Dr. Reynaud and the Abbe Constantin marched with the troops; they
stopped by the wounded man; the blood was rushing in floods from his
mouth.
"There is nothing to be done," said the doctor. "He is dying; he belongs
to you."
The priest knelt down by the dying man, and the doctor rose to go toward
the village. He had not taken ten steps when he stopped, beat the air
with both hands, and fell all at once to the ground. The priest ran to
him; he was dead-killed on the spot by a bullet through the temples.
That evening the village was ours, and the next day they placed in the
cemetery of Villersexel the body of Dr. Reynaud.
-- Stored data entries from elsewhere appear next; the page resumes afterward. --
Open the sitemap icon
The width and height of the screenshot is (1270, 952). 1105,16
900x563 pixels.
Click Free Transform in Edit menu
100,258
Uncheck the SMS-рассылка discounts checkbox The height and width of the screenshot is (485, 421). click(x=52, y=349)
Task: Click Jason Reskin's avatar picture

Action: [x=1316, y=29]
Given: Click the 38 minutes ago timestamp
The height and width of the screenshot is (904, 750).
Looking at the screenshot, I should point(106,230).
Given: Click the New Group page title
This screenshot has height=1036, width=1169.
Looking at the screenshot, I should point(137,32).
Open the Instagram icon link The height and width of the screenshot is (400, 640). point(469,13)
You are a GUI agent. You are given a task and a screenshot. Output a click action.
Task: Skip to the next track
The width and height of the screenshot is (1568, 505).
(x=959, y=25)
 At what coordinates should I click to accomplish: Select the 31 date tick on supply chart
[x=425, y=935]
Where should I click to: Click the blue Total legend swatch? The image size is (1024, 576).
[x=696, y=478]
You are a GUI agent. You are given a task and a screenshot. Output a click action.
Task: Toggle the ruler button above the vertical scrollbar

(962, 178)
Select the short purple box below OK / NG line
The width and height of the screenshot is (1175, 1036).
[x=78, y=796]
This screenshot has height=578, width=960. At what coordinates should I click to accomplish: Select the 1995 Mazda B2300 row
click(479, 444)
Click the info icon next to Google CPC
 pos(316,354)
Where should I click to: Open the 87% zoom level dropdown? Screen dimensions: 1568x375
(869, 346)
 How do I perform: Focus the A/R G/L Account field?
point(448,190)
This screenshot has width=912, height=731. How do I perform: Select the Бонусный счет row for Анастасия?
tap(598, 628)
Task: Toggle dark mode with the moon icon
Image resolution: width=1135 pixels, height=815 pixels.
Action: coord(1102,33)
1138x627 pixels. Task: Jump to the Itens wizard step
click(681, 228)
Two months later the Abbe Constantin took back to Longueval the coffin
of his friend, and behind the coffin, when it was carried from the
church, walked an orphan. Jean had also lost his mother. At the news of
her husband's death, Madame Reynaud had remained for twenty-four hours
petrified, crushed, without a word or a tear; then fever had seized her,
then delirium, and after a fortnight, death.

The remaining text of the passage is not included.